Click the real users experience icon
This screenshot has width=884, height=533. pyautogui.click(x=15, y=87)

____________

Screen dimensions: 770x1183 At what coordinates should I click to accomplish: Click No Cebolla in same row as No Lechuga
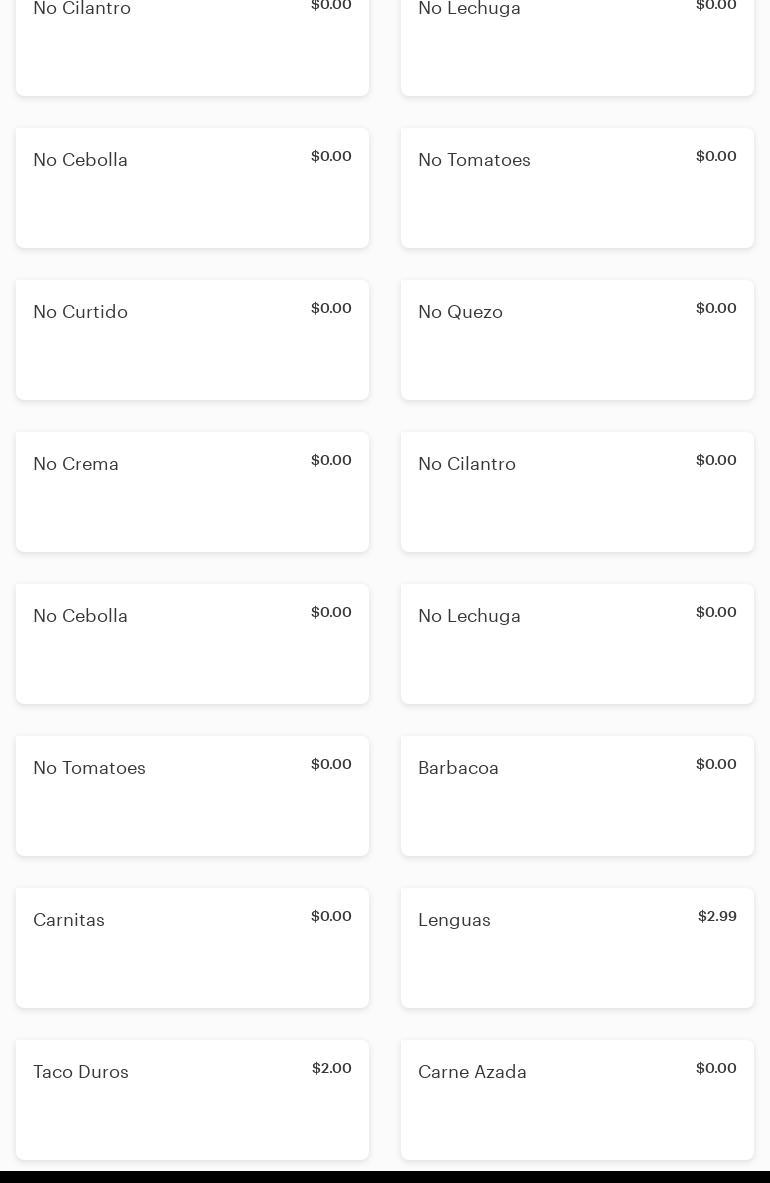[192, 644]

____________

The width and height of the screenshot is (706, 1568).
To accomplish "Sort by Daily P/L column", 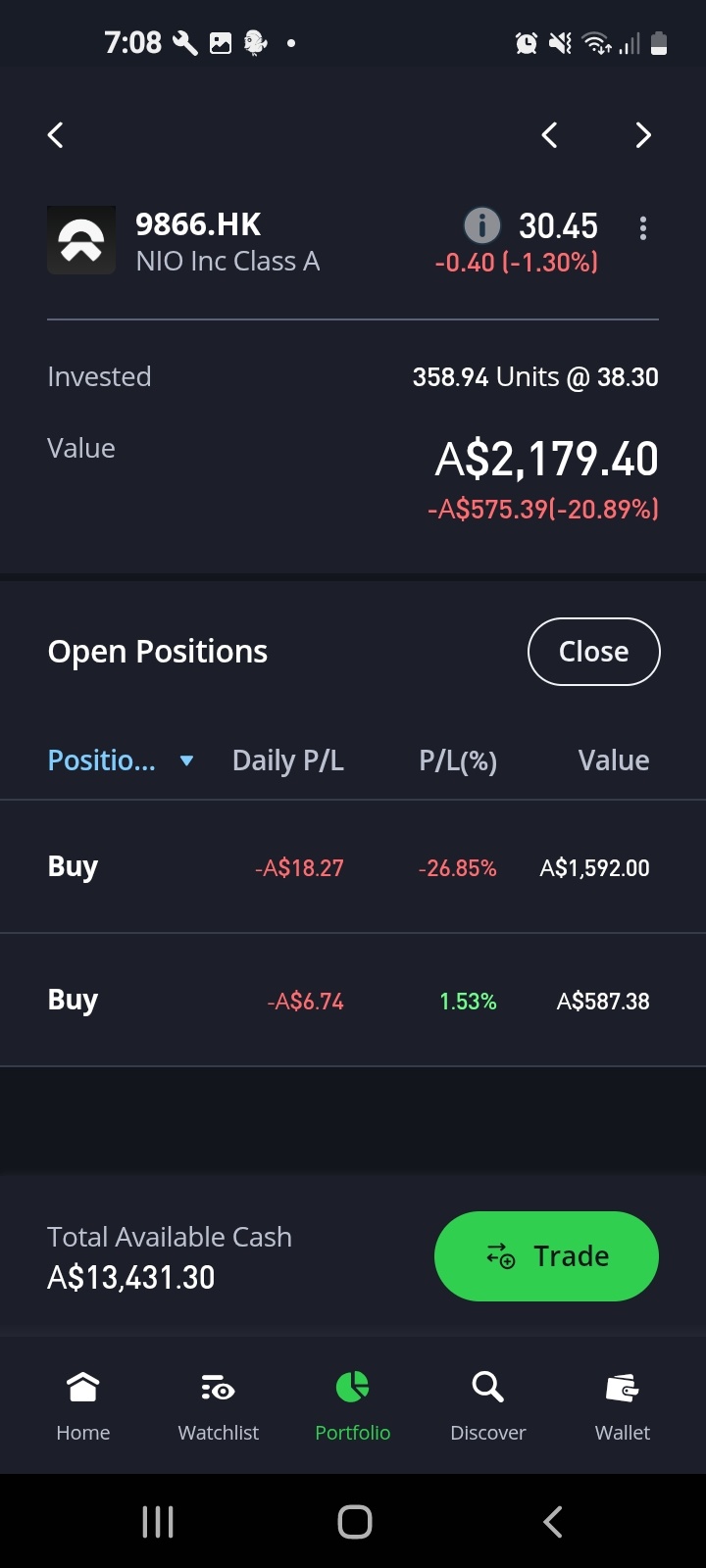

____________

Exercise prompt
Transcribe only the lines above that start at the line containing "The width and" and end at the line containing "by Daily P/L". Omit pictures.

Result of the exercise
The width and height of the screenshot is (706, 1568).
To accomplish "Sort by Daily P/L column", 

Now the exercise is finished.